Yes, this item comes with gong, gong stand and mallet
Click on picture above to see this gorgeous gong a little better!
Gong Diameter: 16"
Gong Stand Measurements:
We’ve been receiving tremendous feedback on this melodious combo for decades now!
All in the form of emails.
And all from one Mr. Alan Chaok of presently of Dearborn, Michigan.
What began as a simple customer inquiry evolved into an 18 year long correspondence between a gong magnate and an MIT dropout, the likes of which have not been seen since Vincent and Theo. Van Patten and Huxtable, that is.
Below is a sample of it all:
Dear Gongs Unlimited:
While I am ecstatic with my recent purchase.... given that matter is always in a state of decay... is it not false advertising to refer to its stand as “eternally present?”
Sincerely, Alan Chaok
Thanks for the question. It’s always great to get an email from one of our customers. Even this one.
I would ask you to consider that the process of decay itself is eternally present, and that a fundamental principle of classical physics dictates that matter cannot be created or destroyed in an isolated system.
Even here in Nebraska.
So while eventually the stand will decay (hundreds if not thousands of years from now) it will continue to exist in another form.

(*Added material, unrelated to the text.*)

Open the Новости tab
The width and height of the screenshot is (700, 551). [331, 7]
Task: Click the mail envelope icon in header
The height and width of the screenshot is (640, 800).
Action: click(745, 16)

I hope that clears things up for you.
Thanks for the prompt response, but unlike the gong and stand itself, I’m just not buying it.
Also, isn’t all matter “subatomic” at some level? It would seem to me that your gong is no more “subatomic” than the fingers I am using to type this email, no?
Another great question!
I take it you’re not working.
While I will broach your concerns with the staff, perhaps you may be examining our copy a little too closely as I’m not sure it holds up on a subatomic level.
ONE YEAR LATER, WHAT HAD BEGUN AS A SIMPLE AND SEEMINGLY HARMLESS CUSTOMER-SERVICE FOLLOW-UP HAD DETERIORATED INTO THIS
Again I must violently disagree. Our planet has finite resources. Therefore, your gongs, which can only be constructed from one or more of said resources, cannot by definition be “unlimited.”
Dear Mr. Chaok: You’re in violation of the restraining order. Cease and desist all correspondence at once.
Ned Gamete-Rosenthal Attorney for Mr. Borakove
Fortunately, nothing lasts forever (okay, we admit it!) and both tempers and semantics eventually cooled as these two men at odds found common ground in the physical and sonic beauty of the subatomic gong itself.
I am very happy to hear that the combination of the subatomic gong and new medication is working for you. Obsessive Compulsive Disorder, while encouraged in our manufacturing process, is nothing to sneeze at. I wish you nothing but continued success.
The Subatomic Gong on Eternal Gong Stand. It’s the perfect conversation piece. You just need to set some boundaries is all.